┌──

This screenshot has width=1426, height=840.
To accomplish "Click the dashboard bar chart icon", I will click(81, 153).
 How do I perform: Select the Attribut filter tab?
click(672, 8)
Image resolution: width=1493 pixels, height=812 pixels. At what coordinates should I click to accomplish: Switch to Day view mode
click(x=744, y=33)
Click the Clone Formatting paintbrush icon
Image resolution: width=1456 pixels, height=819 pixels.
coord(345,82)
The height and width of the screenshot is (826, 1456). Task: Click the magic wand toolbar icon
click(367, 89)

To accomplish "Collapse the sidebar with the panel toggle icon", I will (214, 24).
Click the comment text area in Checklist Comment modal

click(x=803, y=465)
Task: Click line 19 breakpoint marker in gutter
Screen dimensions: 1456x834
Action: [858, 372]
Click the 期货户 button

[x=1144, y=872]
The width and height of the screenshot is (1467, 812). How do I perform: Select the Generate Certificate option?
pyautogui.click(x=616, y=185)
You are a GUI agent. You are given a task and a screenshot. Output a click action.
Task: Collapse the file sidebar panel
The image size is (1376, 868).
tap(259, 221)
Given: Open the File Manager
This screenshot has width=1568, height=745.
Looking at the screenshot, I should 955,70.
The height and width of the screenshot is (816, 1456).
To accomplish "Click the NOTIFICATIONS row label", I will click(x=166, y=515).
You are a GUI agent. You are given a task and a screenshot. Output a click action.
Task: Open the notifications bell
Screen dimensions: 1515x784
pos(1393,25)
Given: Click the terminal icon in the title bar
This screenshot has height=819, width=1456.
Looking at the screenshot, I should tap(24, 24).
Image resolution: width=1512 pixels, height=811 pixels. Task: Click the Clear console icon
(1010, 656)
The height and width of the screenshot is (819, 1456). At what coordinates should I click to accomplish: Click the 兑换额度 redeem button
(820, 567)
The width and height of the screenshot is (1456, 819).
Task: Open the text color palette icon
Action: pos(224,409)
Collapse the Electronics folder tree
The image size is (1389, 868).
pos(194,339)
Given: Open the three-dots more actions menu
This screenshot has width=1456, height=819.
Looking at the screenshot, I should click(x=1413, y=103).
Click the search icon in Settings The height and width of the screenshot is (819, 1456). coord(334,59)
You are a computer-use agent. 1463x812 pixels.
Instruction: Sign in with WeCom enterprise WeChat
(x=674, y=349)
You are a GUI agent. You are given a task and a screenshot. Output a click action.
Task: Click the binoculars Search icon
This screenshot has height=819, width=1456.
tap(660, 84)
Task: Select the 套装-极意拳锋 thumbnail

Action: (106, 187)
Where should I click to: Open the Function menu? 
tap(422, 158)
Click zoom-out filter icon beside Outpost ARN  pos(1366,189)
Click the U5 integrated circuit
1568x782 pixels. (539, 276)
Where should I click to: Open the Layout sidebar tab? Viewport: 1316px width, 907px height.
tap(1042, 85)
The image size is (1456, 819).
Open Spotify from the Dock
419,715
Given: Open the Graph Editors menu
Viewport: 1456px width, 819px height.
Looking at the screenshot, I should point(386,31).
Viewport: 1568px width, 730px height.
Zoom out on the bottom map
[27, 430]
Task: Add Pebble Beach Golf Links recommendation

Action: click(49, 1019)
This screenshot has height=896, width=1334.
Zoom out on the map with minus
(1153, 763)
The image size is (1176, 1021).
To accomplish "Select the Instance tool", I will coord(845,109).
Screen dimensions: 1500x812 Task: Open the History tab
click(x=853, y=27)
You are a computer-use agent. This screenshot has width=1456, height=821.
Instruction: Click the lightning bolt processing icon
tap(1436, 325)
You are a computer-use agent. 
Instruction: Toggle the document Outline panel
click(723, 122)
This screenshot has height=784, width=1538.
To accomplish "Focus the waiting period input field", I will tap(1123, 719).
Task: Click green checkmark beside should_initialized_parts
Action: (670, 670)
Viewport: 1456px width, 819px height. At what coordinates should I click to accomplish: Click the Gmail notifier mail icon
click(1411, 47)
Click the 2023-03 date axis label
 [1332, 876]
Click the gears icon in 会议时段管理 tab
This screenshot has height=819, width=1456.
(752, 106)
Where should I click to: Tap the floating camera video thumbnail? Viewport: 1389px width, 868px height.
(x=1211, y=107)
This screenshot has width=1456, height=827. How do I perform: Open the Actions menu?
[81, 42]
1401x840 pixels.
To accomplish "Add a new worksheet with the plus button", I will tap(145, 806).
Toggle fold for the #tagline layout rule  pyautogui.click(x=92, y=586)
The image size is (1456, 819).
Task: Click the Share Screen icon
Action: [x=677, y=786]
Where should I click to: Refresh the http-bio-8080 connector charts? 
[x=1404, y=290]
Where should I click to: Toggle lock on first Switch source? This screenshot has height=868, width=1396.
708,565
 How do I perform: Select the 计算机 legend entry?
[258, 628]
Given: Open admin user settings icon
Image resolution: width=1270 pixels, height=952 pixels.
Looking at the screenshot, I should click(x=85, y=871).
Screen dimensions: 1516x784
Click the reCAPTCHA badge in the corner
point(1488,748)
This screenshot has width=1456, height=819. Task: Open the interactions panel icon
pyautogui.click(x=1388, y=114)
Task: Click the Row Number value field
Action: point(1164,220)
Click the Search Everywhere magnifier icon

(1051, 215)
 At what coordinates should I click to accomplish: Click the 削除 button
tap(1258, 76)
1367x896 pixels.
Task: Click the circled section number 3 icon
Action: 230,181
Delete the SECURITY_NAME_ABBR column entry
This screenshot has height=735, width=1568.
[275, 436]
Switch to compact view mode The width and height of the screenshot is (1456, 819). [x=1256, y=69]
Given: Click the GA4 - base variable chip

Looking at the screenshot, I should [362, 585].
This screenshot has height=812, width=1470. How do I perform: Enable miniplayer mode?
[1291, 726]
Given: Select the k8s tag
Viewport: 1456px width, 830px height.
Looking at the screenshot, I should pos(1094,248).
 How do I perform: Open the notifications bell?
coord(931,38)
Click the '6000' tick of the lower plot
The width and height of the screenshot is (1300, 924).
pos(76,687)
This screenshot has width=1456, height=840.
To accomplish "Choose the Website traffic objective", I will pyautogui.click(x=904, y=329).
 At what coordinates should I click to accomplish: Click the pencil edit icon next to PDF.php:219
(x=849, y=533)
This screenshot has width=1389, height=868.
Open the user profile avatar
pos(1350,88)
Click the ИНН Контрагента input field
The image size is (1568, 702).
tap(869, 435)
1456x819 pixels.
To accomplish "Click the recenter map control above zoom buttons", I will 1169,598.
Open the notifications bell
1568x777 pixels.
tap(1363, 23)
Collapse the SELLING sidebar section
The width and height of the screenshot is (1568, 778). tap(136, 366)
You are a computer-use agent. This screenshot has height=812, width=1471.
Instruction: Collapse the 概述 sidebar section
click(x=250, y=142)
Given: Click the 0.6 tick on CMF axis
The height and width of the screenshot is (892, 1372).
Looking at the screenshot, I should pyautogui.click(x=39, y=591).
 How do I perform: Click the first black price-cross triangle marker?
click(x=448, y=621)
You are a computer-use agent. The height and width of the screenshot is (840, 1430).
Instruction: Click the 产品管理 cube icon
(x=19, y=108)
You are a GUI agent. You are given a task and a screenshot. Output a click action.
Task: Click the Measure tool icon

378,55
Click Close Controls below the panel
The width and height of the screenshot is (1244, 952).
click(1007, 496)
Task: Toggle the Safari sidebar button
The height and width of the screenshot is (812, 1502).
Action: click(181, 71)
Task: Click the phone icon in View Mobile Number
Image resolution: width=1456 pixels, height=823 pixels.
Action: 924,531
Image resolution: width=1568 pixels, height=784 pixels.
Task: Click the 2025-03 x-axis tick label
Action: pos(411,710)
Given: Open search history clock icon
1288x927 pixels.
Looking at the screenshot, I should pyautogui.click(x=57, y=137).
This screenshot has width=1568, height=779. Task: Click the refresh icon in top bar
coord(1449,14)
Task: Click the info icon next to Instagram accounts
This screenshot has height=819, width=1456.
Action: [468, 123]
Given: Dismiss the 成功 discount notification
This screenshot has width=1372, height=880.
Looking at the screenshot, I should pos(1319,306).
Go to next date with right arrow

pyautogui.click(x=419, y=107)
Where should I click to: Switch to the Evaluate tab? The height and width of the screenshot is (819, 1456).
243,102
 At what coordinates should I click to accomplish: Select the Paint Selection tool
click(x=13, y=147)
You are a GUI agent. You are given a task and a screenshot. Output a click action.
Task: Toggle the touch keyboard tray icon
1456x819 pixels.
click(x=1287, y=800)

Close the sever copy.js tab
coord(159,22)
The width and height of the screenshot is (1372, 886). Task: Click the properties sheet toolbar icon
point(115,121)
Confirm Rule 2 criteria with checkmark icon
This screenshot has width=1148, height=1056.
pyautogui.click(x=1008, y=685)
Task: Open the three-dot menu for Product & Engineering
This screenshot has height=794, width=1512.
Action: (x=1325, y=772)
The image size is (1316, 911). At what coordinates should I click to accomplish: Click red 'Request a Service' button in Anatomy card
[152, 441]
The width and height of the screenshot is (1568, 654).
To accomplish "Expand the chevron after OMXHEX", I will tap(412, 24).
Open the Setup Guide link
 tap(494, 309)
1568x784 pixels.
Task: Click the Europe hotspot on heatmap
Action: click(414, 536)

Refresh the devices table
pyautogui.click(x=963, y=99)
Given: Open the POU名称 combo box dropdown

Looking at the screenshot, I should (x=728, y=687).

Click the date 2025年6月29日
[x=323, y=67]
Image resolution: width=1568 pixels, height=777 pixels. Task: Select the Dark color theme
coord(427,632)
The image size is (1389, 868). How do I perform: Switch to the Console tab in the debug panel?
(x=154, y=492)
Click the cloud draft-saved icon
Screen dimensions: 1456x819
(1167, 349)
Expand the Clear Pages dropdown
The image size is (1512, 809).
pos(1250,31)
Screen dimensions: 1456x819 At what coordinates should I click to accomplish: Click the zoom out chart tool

└──

## What needs to be done
Please transcribe only the portion of the material that starts at the line containing "Open the Setup Guide link" and runs through its last line, inclusive, exactly as given.

## Reply
Open the Setup Guide link
 tap(494, 309)
1568x784 pixels.
Task: Click the Europe hotspot on heatmap
Action: click(414, 536)

Refresh the devices table
pyautogui.click(x=963, y=99)
Given: Open the POU名称 combo box dropdown

Looking at the screenshot, I should (x=728, y=687).

Click the date 2025年6月29日
[x=323, y=67]
Image resolution: width=1568 pixels, height=777 pixels. Task: Select the Dark color theme
coord(427,632)
The image size is (1389, 868). How do I perform: Switch to the Console tab in the debug panel?
(x=154, y=492)
Click the cloud draft-saved icon
Screen dimensions: 1456x819
(1167, 349)
Expand the Clear Pages dropdown
The image size is (1512, 809).
pos(1250,31)
Screen dimensions: 1456x819 At what coordinates should I click to accomplish: Click the zoom out chart tool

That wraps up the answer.